-- Data in this exercise follows --

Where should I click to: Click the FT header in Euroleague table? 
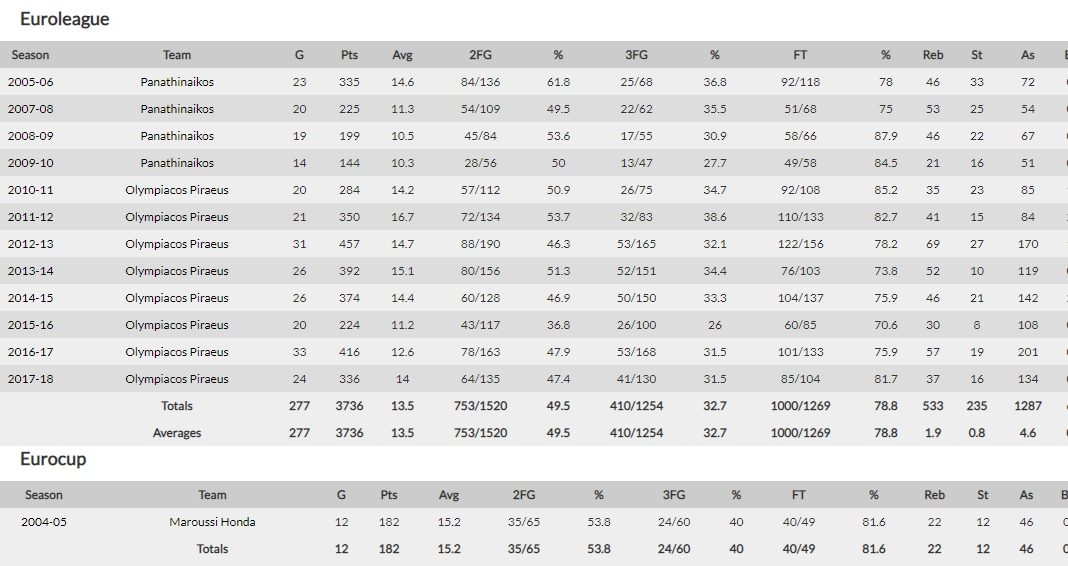(800, 55)
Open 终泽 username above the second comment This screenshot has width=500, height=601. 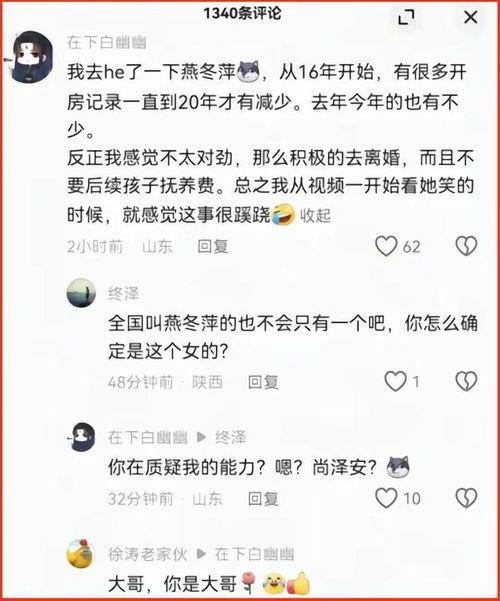tap(123, 294)
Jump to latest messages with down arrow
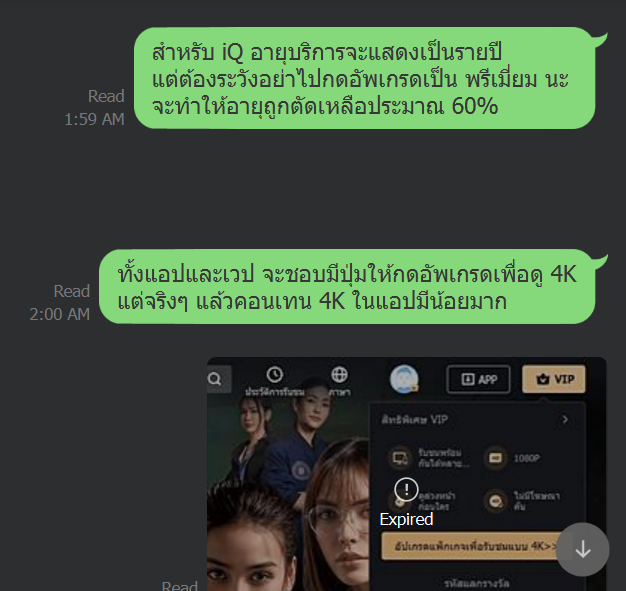The width and height of the screenshot is (626, 591). tap(582, 549)
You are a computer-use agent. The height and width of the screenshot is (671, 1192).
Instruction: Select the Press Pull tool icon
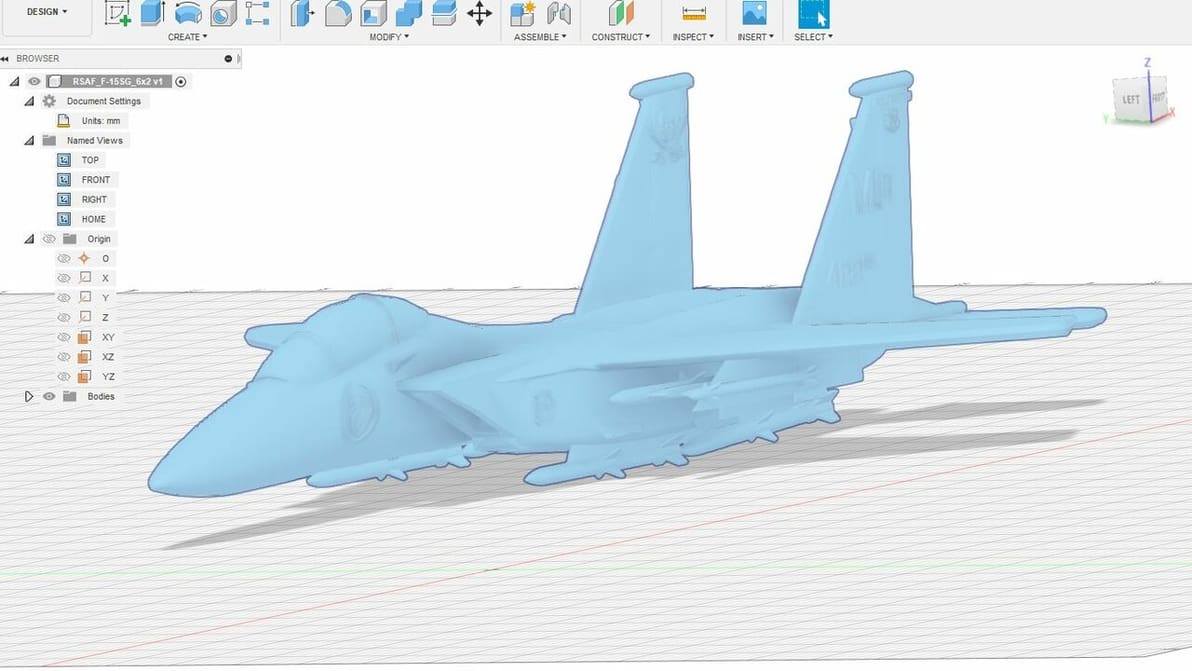pyautogui.click(x=302, y=13)
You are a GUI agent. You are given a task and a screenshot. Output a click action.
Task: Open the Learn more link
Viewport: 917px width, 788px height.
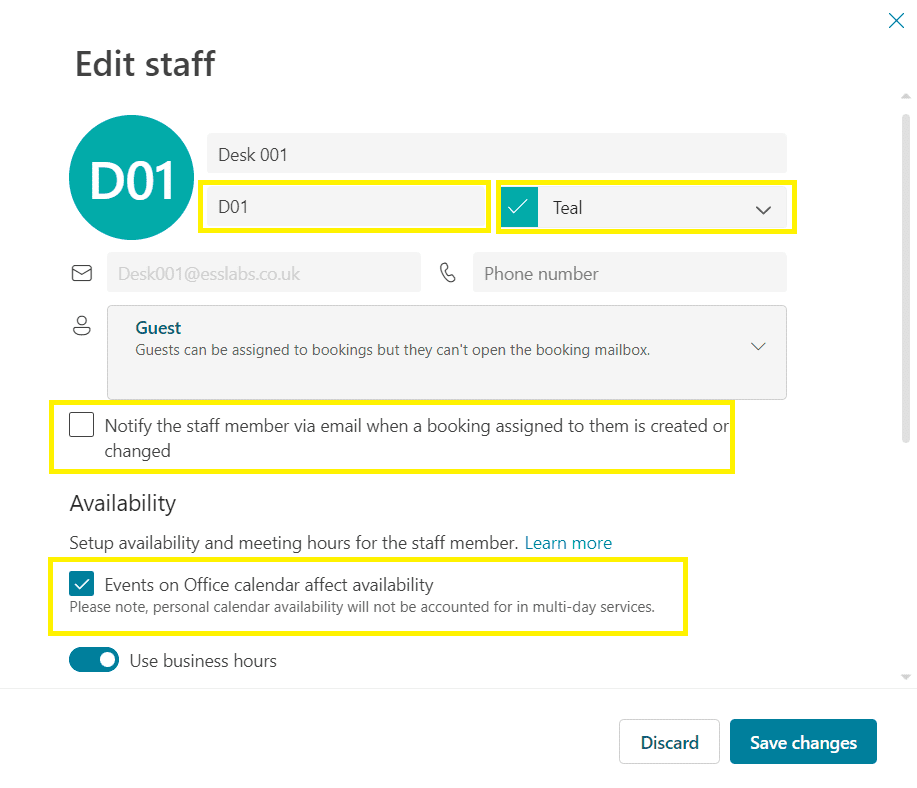(x=567, y=543)
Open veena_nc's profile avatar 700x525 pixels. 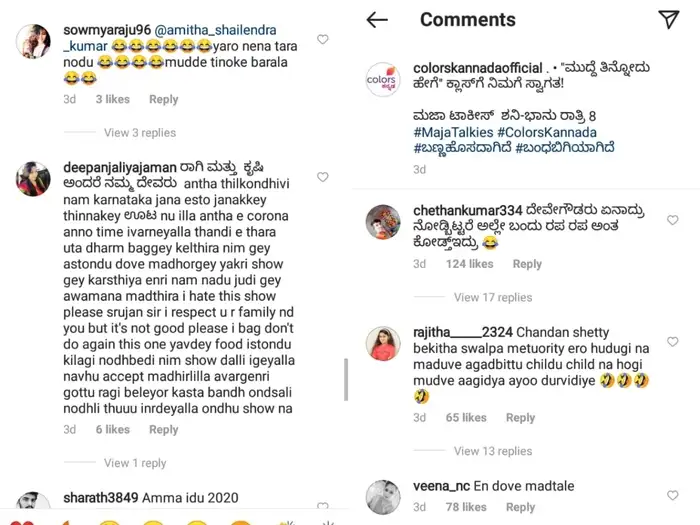382,497
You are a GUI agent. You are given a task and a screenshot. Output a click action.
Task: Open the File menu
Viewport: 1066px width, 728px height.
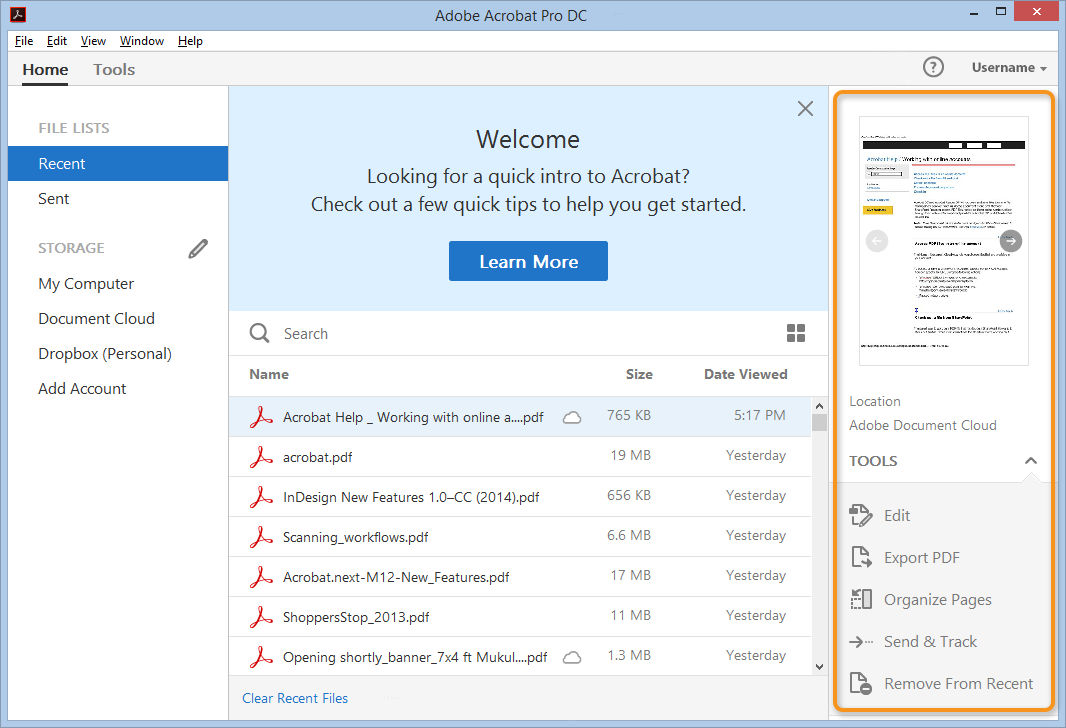tap(23, 41)
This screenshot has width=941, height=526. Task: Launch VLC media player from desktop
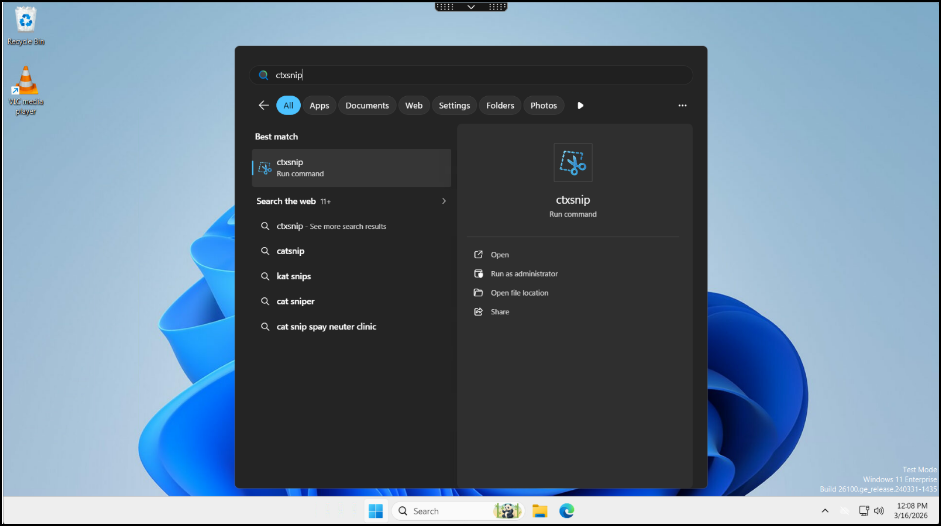pyautogui.click(x=26, y=82)
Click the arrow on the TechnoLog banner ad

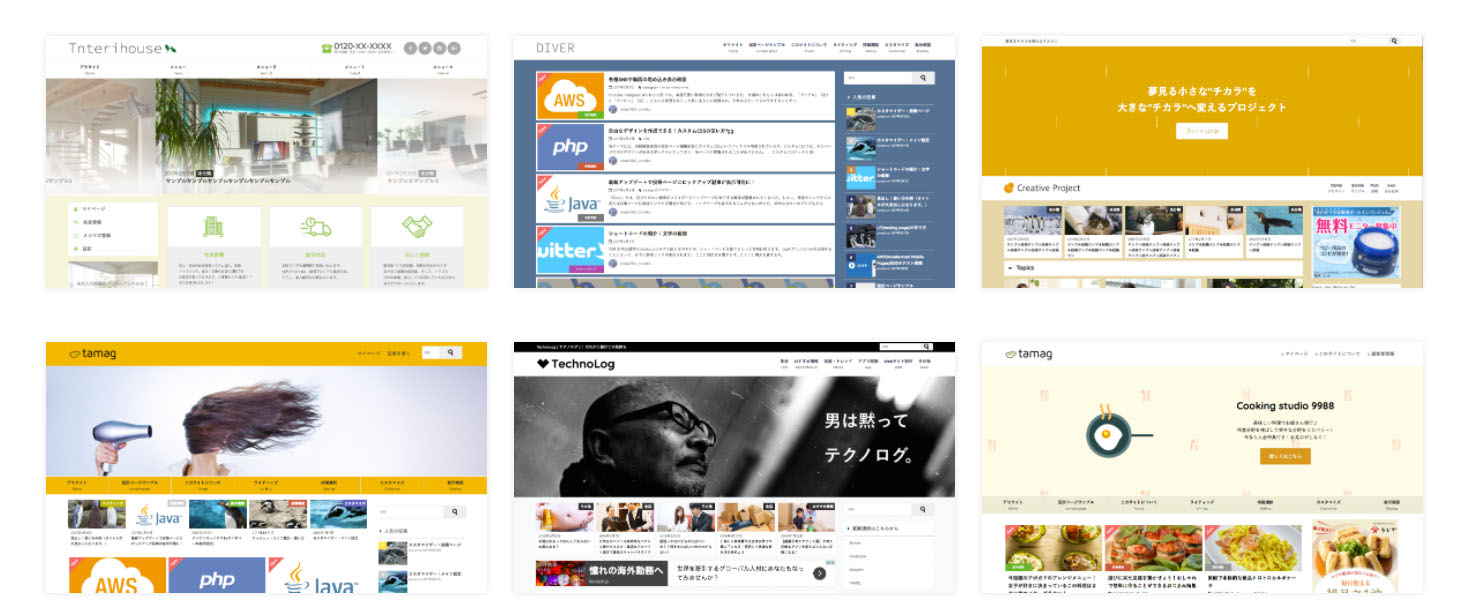(x=819, y=573)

-- Data in this exercise concluded --

### [Exercise goal]
Please transcribe, word for word, every line from the one containing "Task: Open the File menu" through the last line of the records, both included, and leave the pictures out.

### [Result of the task]
Task: Open the File menu
Viewport: 1066px width, 728px height.
tap(23, 41)
This screenshot has width=941, height=526. Task: Launch VLC media player from desktop
pyautogui.click(x=26, y=82)
Click the arrow on the TechnoLog banner ad

(x=819, y=573)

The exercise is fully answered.